[Selection]:
America - Front
America - Back
By Lee Mehr 22nd Mar 2021 | 1,618 views
Making games is difficult and exciting. Terrible Posture Games (Tower of Guns, Mothergunship) utilized a backdrop it's intimately familiar with and fused that with a structured half-hour sitcom. What launched on Epic Games Store in 2020 in weekly episodes has now been collected into one season and released on various consoles. It's meant to crank up the absurd antics through both its story and gameplay surprises. Considering the low bar set by the title itself, how does 3 out of 10 - Season One measure up?
Welcome to Shovelworks Studios, located... somewhere in New England! As the title implies, this developer has never released a game that's scored higher than 3 out of 10. The studio even has a Sword of Damocles in the form of an algorithmic score predictor hanging on an office wall. But there's hope for a better tomorrow. Shovelworks' newest member, Midge, is "hired" on the spot to improve its latest endless runner. She and the rest of the team, from the green-skinned Pylon to the violence-obsessed Viper, will navigate weekly antics around the office while trying to release a game.
Anyone familiar with The Office can follow along with the structure here: the narrative focus rests more on how characters solve wacky situations versus progressing the main plot. There are no silly cutaways to a camera interview, but the dialogue choreographs with exactly what you'd think they'd say. A mysterious man set up as the secretive main villain gets less screen time than a Nerf gun fight. This isn't necessarily bad on its own. It's just important to understand that the slapstick comedy is what gives wind for Season One's sails.
There's going to be a clear motif throughout this review: Episodes 4 & 5 are what tempt me into considering this a worthwhile adventure. With respect to the "absurd and topical" antics hyped up here, Episodes 1-3 fell along similar levels of quality as The Big Bang Theory for me. I only have a faint memory of getting a good chuckle twice throughout their runtime. It's silly in that way where writers throw something at a wall to see what sticks; there's no insight or lasting flavor as to how jokes are used. Then a lot of things do in fact stick in the last two episodes. I connected more with the consumerism of cheap, kitsch products than the running gag of interns in doggie kennels.
The balance of the situational comedy as well as snappier dialogue coalesce quite well. I wouldn't say this is my favorite confection of disparate personalities within an office environment, but there's an earnestness to them. Midge being the designated fish-out-of-water is a good idea for players to ease into this wacky world, though the execution feels a bit rushed; that said, when pushing past lazier jokes for shock value there are interesting dynamics at play. Games could use more of this discordant comradery.

[Data provided]:

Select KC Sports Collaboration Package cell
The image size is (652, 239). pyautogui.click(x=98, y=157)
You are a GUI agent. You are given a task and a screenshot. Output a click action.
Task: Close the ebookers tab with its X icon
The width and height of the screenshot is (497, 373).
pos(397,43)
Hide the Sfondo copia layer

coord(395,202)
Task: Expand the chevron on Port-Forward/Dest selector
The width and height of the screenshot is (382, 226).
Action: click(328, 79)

* * *

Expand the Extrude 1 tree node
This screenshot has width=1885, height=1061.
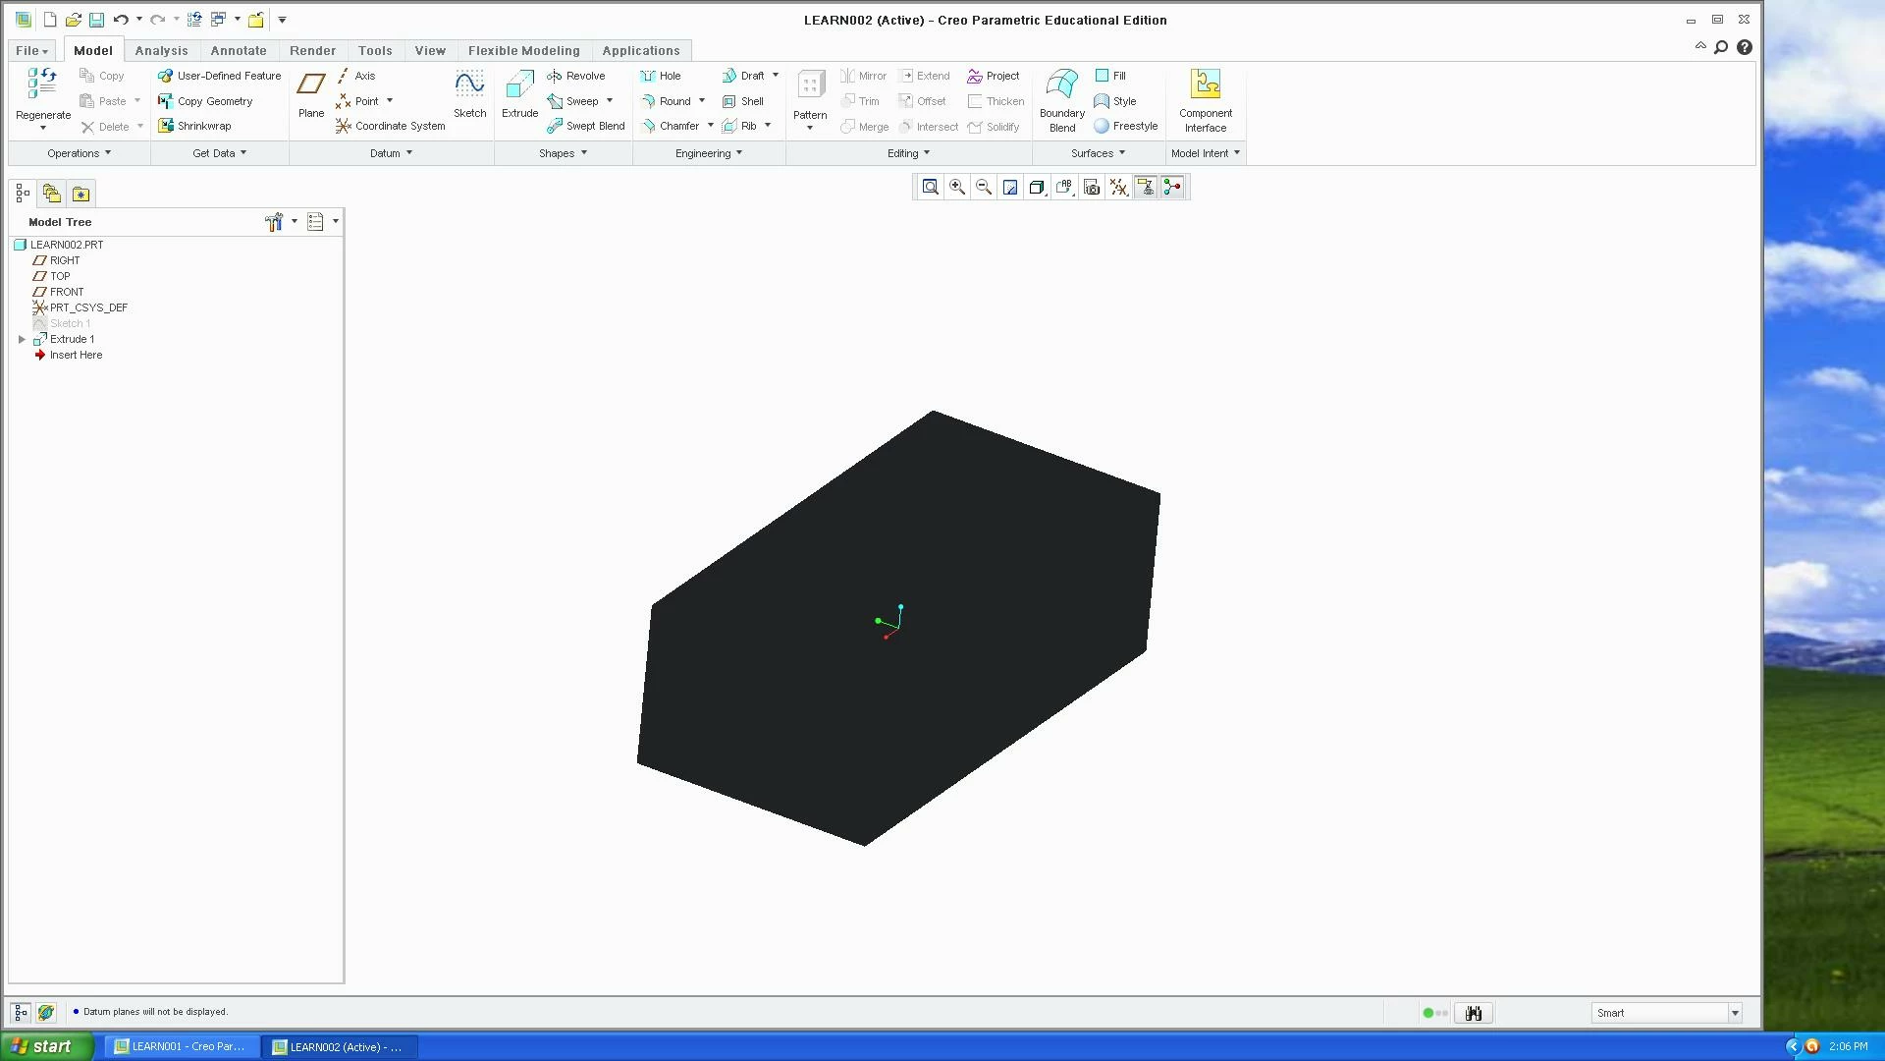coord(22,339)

[Prompt]:
Rewrite the passage of the review between "Welcome to Shovelworks" and "release a game.", inclusive, replacing "endless runner" with "puzzle platformer". The records have no connection to the review.

[Solved exercise]:
Welcome to Shovelworks Studios, located... somewhere in New England! As the title implies, this developer has never released a game that's scored higher than 3 out of 10. The studio even has a Sword of Damocles in the form of an algorithmic score predictor hanging on an office wall. But there's hope for a better tomorrow. Shovelworks' newest member, Midge, is "hired" on the spot to improve its latest puzzle platformer. She and the rest of the team, from the green-skinned Pylon to the violence-obsessed Viper, will navigate weekly antics around the office while trying to release a game.